● **YOUR ASSIGNMENT**:
Set down exactly the lines below, starting at the one that contains "The height and width of the screenshot is (574, 700)." and ending at the one that contains "You are a computer-use agent. The image size is (1371, 675).", with both of those lines included and nothing else.

● **Stored data**:

^^^^^^^^^^^^^^^^

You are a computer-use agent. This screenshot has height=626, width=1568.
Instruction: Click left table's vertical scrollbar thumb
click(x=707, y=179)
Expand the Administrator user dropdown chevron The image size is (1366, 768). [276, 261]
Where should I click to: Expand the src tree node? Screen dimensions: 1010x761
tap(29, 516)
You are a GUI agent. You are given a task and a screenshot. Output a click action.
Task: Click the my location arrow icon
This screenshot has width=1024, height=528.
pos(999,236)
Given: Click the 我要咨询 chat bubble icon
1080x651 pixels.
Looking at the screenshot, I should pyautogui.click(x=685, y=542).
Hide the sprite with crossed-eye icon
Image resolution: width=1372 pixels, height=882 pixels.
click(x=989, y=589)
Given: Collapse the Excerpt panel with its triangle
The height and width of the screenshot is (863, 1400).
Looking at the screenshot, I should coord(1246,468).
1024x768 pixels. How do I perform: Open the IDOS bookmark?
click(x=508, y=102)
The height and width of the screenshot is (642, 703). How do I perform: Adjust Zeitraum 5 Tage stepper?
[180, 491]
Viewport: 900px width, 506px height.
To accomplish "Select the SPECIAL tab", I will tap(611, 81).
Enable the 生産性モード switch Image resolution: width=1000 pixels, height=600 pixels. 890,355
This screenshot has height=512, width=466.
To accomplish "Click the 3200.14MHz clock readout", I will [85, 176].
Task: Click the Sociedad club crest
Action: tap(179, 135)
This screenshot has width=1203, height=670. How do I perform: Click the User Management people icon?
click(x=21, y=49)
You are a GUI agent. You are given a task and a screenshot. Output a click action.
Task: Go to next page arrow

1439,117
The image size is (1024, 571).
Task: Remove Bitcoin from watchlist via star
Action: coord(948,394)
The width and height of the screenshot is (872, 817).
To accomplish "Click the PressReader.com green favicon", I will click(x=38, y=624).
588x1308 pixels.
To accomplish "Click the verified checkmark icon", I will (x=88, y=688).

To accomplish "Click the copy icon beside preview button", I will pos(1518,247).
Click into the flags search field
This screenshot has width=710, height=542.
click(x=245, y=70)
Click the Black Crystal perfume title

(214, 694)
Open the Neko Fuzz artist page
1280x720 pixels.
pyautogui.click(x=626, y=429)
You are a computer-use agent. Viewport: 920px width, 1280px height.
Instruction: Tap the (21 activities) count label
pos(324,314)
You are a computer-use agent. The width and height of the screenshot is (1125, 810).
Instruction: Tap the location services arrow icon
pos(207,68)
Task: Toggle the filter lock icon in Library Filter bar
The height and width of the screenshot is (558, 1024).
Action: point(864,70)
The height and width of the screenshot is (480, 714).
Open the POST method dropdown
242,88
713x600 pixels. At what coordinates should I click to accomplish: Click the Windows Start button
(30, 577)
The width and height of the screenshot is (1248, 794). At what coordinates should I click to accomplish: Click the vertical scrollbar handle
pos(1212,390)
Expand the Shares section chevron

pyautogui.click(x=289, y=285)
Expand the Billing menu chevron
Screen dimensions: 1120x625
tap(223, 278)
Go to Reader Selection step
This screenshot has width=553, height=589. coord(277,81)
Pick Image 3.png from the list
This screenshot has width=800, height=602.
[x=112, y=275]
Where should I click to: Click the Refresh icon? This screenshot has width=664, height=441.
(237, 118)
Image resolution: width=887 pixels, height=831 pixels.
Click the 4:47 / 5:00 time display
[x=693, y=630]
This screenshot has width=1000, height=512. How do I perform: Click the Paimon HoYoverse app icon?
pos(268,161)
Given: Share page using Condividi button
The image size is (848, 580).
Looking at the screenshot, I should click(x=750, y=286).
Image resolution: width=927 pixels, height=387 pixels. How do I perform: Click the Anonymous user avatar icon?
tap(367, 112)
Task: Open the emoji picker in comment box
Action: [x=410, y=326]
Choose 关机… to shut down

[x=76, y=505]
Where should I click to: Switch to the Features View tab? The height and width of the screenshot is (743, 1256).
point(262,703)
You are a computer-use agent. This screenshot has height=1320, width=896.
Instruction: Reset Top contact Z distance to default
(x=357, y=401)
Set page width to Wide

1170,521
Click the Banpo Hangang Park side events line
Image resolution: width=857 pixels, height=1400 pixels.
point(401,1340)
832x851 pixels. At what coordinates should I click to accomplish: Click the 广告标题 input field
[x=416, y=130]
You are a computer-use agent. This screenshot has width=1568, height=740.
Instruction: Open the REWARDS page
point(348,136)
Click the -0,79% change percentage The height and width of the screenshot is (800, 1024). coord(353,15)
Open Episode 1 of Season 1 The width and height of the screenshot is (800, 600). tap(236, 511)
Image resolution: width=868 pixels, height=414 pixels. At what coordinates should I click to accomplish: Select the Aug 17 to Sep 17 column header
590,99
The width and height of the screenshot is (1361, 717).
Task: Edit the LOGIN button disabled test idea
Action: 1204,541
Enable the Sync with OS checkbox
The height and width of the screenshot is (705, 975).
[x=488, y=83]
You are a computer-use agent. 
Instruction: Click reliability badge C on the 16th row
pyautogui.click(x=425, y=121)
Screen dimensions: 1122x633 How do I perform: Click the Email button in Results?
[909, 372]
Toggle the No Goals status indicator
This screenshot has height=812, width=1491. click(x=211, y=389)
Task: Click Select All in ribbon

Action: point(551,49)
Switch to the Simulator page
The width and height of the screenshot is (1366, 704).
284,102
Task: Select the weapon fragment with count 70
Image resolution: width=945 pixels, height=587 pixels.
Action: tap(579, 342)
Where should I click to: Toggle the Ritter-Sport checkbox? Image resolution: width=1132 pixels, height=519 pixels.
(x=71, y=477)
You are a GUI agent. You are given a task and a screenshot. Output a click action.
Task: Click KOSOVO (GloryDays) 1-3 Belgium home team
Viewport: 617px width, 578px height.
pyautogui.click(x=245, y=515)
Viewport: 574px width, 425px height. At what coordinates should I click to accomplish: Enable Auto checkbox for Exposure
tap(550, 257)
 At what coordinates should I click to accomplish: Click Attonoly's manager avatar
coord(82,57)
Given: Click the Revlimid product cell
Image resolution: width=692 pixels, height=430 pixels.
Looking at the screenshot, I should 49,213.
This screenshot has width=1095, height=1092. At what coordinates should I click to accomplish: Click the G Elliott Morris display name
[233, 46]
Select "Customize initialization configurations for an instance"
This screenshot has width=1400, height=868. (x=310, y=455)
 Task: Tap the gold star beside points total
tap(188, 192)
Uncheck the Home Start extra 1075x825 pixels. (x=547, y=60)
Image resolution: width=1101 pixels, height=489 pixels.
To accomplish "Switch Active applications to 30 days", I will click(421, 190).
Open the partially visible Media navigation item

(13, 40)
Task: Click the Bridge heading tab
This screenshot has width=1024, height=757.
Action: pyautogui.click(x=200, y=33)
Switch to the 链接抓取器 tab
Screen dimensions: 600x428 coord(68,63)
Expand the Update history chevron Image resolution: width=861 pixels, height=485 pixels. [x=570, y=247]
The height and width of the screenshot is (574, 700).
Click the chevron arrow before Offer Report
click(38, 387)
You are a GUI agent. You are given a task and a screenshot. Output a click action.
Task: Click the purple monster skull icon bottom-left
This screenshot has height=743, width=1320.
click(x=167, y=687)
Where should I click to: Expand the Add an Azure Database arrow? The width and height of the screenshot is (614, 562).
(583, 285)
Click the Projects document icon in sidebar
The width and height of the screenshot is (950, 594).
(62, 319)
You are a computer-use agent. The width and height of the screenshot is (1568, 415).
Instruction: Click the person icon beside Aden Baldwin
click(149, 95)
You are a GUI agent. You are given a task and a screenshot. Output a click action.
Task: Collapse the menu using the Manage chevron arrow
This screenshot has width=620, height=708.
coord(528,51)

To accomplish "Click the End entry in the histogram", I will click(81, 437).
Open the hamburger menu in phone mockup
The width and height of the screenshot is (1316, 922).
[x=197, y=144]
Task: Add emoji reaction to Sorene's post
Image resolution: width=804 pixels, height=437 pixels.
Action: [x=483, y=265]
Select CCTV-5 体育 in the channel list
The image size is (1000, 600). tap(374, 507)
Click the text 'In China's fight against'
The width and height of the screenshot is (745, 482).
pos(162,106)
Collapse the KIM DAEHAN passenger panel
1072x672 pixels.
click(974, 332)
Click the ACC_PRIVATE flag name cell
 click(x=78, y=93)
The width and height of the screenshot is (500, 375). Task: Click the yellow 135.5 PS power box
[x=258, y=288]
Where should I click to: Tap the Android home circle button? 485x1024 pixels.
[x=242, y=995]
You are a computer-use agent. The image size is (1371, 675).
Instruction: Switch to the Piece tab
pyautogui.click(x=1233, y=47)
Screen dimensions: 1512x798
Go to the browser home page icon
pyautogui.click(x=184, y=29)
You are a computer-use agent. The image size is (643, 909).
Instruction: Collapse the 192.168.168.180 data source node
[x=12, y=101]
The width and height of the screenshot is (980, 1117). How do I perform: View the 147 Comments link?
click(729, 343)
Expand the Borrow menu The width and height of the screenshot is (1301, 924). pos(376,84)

^^^^^^^^^^^^^^^^

● **SOLUTION BELOW**:
The height and width of the screenshot is (574, 700).
Click the chevron arrow before Offer Report
click(38, 387)
You are a GUI agent. You are given a task and a screenshot. Output a click action.
Task: Click the purple monster skull icon bottom-left
This screenshot has height=743, width=1320.
click(x=167, y=687)
Where should I click to: Expand the Add an Azure Database arrow? The width and height of the screenshot is (614, 562).
(583, 285)
Click the Projects document icon in sidebar
The width and height of the screenshot is (950, 594).
(62, 319)
You are a computer-use agent. The width and height of the screenshot is (1568, 415).
Instruction: Click the person icon beside Aden Baldwin
click(149, 95)
You are a GUI agent. You are given a task and a screenshot. Output a click action.
Task: Collapse the menu using the Manage chevron arrow
This screenshot has width=620, height=708.
coord(528,51)

To accomplish "Click the End entry in the histogram", I will click(81, 437).
Open the hamburger menu in phone mockup
The width and height of the screenshot is (1316, 922).
[x=197, y=144]
Task: Add emoji reaction to Sorene's post
Image resolution: width=804 pixels, height=437 pixels.
Action: [x=483, y=265]
Select CCTV-5 体育 in the channel list
The image size is (1000, 600). tap(374, 507)
Click the text 'In China's fight against'
The width and height of the screenshot is (745, 482).
pos(162,106)
Collapse the KIM DAEHAN passenger panel
1072x672 pixels.
click(974, 332)
Click the ACC_PRIVATE flag name cell
 click(x=78, y=93)
The width and height of the screenshot is (500, 375). Task: Click the yellow 135.5 PS power box
[x=258, y=288]
Where should I click to: Tap the Android home circle button? 485x1024 pixels.
[x=242, y=995]
You are a computer-use agent. The image size is (1371, 675).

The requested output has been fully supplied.